▽

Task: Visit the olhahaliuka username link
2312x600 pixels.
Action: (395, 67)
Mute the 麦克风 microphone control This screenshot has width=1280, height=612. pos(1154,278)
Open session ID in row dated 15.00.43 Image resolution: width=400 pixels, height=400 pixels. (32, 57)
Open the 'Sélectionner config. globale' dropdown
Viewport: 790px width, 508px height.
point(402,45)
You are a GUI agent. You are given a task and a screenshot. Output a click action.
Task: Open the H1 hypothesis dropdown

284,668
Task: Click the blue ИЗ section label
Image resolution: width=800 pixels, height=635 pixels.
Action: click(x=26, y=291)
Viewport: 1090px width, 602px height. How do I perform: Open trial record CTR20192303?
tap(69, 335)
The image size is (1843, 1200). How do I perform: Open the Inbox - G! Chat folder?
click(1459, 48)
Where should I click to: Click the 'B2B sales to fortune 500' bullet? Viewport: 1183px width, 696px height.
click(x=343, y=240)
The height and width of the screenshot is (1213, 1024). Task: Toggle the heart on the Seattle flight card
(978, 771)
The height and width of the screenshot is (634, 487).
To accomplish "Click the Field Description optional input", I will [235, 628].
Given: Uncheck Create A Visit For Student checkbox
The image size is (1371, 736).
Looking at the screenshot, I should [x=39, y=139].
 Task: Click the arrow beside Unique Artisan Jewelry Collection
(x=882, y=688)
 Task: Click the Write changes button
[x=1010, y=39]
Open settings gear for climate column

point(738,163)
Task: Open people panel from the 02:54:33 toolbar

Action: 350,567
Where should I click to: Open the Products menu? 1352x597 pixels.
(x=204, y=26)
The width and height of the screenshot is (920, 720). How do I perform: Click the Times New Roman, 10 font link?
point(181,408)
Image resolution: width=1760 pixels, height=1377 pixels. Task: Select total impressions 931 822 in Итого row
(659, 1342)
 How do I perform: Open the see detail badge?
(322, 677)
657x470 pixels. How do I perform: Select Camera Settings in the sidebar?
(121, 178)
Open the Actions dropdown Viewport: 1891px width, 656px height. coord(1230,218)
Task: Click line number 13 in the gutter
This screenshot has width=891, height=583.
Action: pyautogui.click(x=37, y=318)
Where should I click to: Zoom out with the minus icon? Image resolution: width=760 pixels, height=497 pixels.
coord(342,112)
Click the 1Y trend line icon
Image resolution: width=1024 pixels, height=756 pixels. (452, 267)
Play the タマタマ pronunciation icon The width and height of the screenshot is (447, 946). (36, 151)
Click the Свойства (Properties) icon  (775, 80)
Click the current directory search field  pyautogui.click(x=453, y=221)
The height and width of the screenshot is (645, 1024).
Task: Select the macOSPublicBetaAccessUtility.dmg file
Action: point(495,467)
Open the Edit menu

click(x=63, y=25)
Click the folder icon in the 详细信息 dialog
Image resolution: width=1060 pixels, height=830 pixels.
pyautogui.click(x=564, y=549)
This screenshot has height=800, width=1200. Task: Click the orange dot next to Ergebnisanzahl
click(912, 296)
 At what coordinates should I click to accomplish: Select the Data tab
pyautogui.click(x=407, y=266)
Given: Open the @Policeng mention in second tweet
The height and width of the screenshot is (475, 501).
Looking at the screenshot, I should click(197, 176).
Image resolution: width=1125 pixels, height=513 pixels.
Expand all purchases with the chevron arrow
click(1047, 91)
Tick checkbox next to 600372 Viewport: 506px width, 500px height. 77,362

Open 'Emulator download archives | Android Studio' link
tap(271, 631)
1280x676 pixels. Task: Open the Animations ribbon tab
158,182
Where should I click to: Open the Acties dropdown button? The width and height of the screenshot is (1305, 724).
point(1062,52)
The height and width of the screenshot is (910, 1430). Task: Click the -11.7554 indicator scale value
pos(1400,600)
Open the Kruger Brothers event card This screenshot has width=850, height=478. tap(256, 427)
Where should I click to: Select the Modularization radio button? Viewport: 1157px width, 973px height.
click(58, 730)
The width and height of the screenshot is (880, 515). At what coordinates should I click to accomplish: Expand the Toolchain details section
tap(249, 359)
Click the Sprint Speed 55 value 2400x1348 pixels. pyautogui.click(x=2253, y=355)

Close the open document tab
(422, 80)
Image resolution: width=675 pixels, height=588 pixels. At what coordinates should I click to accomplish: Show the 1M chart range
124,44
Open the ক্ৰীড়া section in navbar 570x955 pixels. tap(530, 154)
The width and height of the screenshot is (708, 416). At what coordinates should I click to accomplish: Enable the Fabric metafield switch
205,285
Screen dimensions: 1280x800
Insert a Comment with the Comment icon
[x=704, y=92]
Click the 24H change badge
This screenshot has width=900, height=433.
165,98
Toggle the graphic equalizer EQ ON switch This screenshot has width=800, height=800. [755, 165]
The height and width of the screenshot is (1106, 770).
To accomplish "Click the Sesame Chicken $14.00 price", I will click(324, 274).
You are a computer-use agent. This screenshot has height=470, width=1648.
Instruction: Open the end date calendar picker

△

→ **YOUR INSTRUCTIONS**:
The expected answer is a copy of every line in the entries that holds the word "checkbox".

→ **ANSWER AREA**:
Given: Uncheck Create A Visit For Student checkbox
Tick checkbox next to 600372 Viewport: 506px width, 500px height. 77,362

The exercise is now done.